Caped Crusader’s latest endeavors in outer sonic space – on the others’ orbits and with new discoveries.
Rick may not like it much yet this compilation is a small treasure trove for a Wakeman fan not willing to invest in various tribute albums and multi-artist opera he’s been taking part in recently – via the Web, not in corporeal shape – for Cleopatra Records. Taken out of context to create a new one, focused on the ivories wizard, the success of Wakeman’s contributions to the projects depends on Rick’s own investment in those tracks, though. His playing may be always recognizable but it’s not necessarily inspired when songs on offer range from non-genre-bound covers to purely progressive pieces.
As a result, by elevating its melodic line, Wakeman’s piano renders transcendental the pessimism of “Crime Of The Century” – stripped of lyrics for stronger impact – while him joining NEKTAR’s for a go at “I’m Not In Love” shows how easily Rick can slide down his namesake Clayderman’s path of cheesy interpretation of a well-known tune. Of course, there’s a different approach to “Starship Trooper” which has been in Wakeman’s repertoire for so long many tend to forget that he wasn’t originally on this YES classic, one Rick made his own yet is breezily sharing here, for the first time since 1992, with his predecessor in the band Tony Kaye, whereas his previously unreleased take on TOOL’s “Sober” might reflect his own past drinking issues but is rather vague in its solemn strokes.

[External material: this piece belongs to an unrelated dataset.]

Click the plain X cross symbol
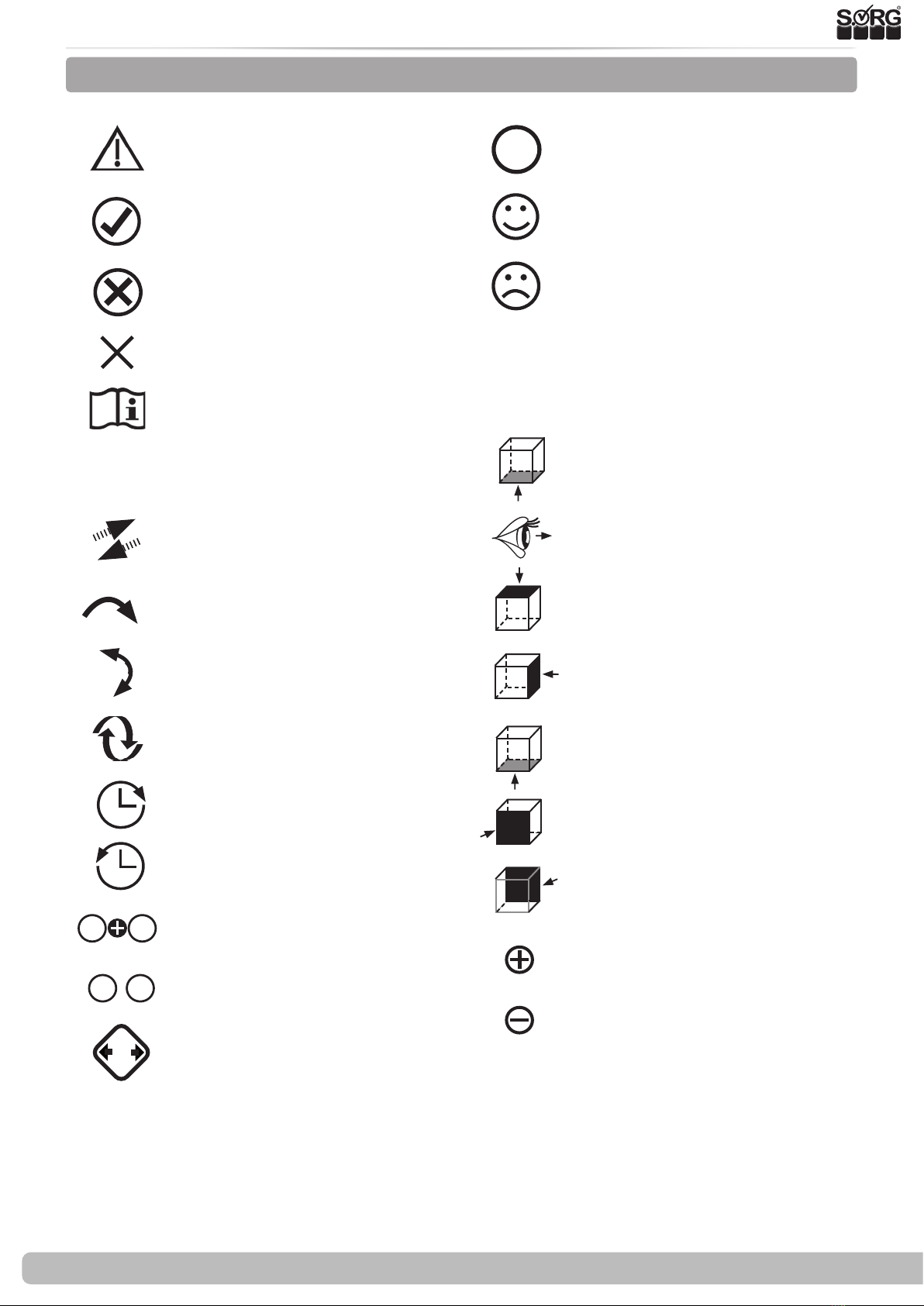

Still, if Wakeman’s synthesizers create a nice tangle with Steve Hillage’s equally futuristic guitar and Mel Collins’ romantic sax on “Are We To Believe” from THE PROG COLLECTIVE’s oeuvre, and the keyboards’ leading role on “The Great Gig In The Sky” can’t get behind C.C. White’s powerful vocals, the organ riff on THE DOORS’ “Light My Fire” has been largely negated in favor of superficial church drama. Same can’t be said of a Moog finesse on “Check Point Karma” accompanied by Colin Moulding’s twang and producer Billy Sherwood’s sway, but it’s the throbbing “Dynamics Of Delirium” – a new track written by DIE KRUPPS’ Jürgen Engler – that captures the very gist of the veteran’s performance: panoramic, if personal, with many pseudo-orchestral layers interlocking into an uplifting whole.
That’s basically a common denominator for all these cuts. That’s what makes Rick Wakeman the greatest session musician of all – his ability to remain himself and stand out in any surroundings.